## Excerpted text
Mafia threats against local politicians rising

Italy's local councils are increasingly being intimidated by the mafia and other criminals, a new Senate investigation has found.

Mafia threats against local politicians rising
The Senate commission found 132 people working for or linked to local government were murdered over the past 40 years. Bullet photo: Shutterstock

There were 1,265 acts of intimidation in the 15 months to April 2014, recorded in a Senate report presented on Thursday.

Discussing the findings on Thursday, Senator Doris Lo Moro said such incidents were on the increase across Italy.

“Since the start of the year [2013] hundreds and hundreds of acts of intimidation have been recorded,” she told journalists in Rome, with cases ranging in severity from insults to murders.

Lo Moro presided over the Italian government’s first parliamentary commission dedicated to investigating the phenomenon, finding that eight percent of local councils faced intimidation.

Government workers worst affected were in Sicily, where 211 acts of intimidation were recorded, followed by Puglia (163), Calabria (155) and Sardinia (136).

While southern Italy and the islands accounted for 62.6 percent of intimidation cases, the central and northern regions were by no means safe havens.

Ninety-three cases were recorded in Milan’s Lombardy region, 78 in Lazio, home to the Italian capital, and 56 in Tuscany.

Mayors were frequently the victims, accounting for 35 percent of cases, while other local government workers and occasionally their families faced intimidation.

## Records
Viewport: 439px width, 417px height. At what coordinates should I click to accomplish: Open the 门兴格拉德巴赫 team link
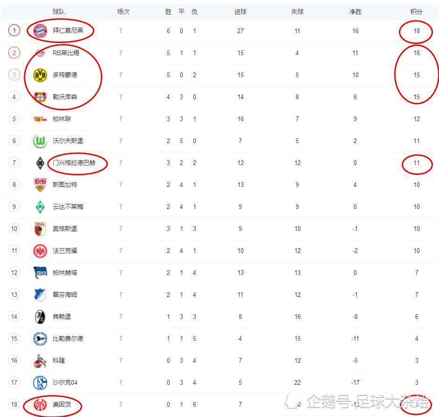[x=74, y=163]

---

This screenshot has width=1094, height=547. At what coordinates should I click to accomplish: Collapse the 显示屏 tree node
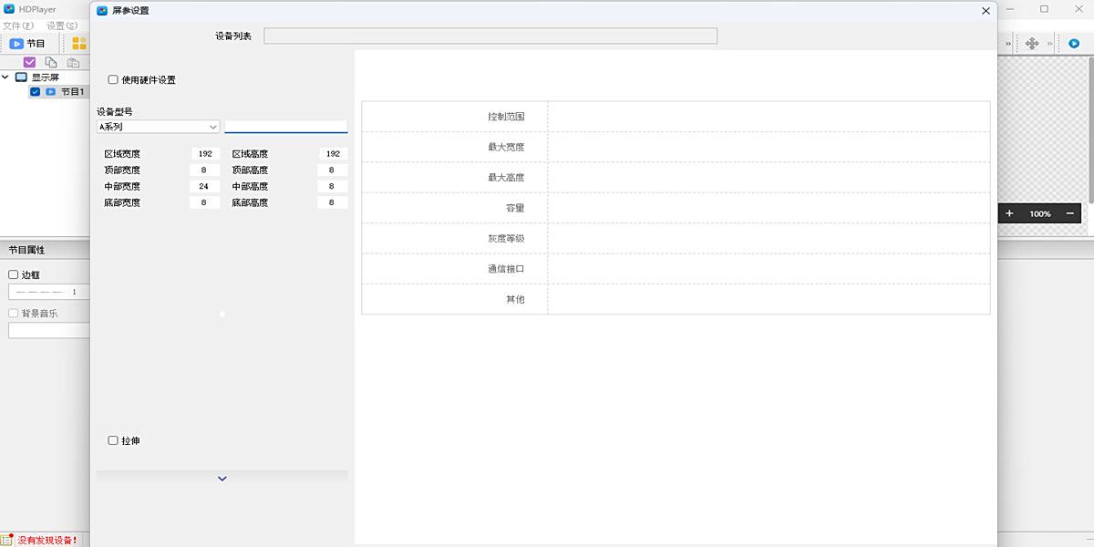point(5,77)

## Prompt 1
From the article on mafia threats, retype the passage from "Lo Moro presided" up to and including "means safe havens.".
## Prompt 2
In the article on mafia threats, how many acts of intimidation were recorded in Sicily?
## Prompt 3
Translate this sentence from the article on mafia threats into Spanish: "Mayors were frequently the victims, accounting for 35 percent of cases, while other local government workers and occasionally their families faced intimidation."

## Complete response 1
Lo Moro presided over the Italian government’s first parliamentary commission dedicated to investigating the phenomenon, finding that eight percent of local councils faced intimidation.

Government workers worst affected were in Sicily, where 211 acts of intimidation were recorded, followed by Puglia (163), Calabria (155) and Sardinia (136).

While southern Italy and the islands accounted for 62.6 percent of intimidation cases, the central and northern regions were by no means safe havens.

## Complete response 2
211

## Complete response 3
Los alcaldes fueron con frecuencia las víctimas, ya que representaron el 35 por ciento de los casos, mientras que otros trabajadores de la administración local y, en ocasiones, sus familias sufrieron intimidación.